***** Text

Following up on observation 1, it is hilarious to me that the "balance"-obsessed aspies do not decry this practice as balance-skewing. For if one player is playing in wireframe monochrome graphics and the other in Crysis full detail, the former one has a clear advantage. If both are playing in wireframe monochrome there is no balance issue, but in that case why not agree (hardware permitting) to play in Crysis full detail, which would again be perfectly balanced, but where at least the players would enjoy the environment far more? I mean if you are going to drop the detail level just to gain an edge in winning, why not go over to your opponent's home and stab him? You'll win by default and won't even have to bother playing the game! At any rate it's quite amusing I haven't seen this come up as an issue in balance talks.

And this is the article I was talking about (or at any rate another article reporting on the same development):

http://www.popsci.com/technology/articl ... man-humans

Rebecca Boyle wrote:Two virtual gamers have convinced a panel of judges they were more human than the humans they competed with in a first-person shooter game, winning the five-year-old BotPrize and beating the Turing test of machine awareness. The game bots were video game characters controlled by artificially intelligent algorithms.

One was created by computer scientists at the University of Texas at Austin, and the other by a doctoral student from Romania. The bots faced off in a game called "Unreal Tournament 2004,” in which each player tries to eliminate its opponents. Along with normal character-killing weapons, each player also had a “judging gun,” which they used to tag characters as humans or bots. The bot that is judged as the most human-like is the winner. The bots created by the two teams both achieved a humanness rating of 52 percent — way higher than average human players’ humanness rating of 40 percent, according to the BotPrize. The two teams will share the $7,000 first prize from sponsor 2K Games.

**********
***** Provided material

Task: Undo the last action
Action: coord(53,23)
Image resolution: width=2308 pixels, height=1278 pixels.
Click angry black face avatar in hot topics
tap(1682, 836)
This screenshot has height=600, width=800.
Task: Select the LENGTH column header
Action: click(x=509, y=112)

**********

**Goal**:
Answer these questions about the gaming post:
(a) According to the first paragraph, which player has a clear advantage when one plays in wireframe monochrome graphics and the other in Crysis full detail?
(b) In what game did the bots face off?
(c) What humanness rating did the bots from both teams achieve?

**Result for this task**:
(a) The player using wireframe monochrome graphics.
(b) "Unreal Tournament 2004."
(c) 52 percent.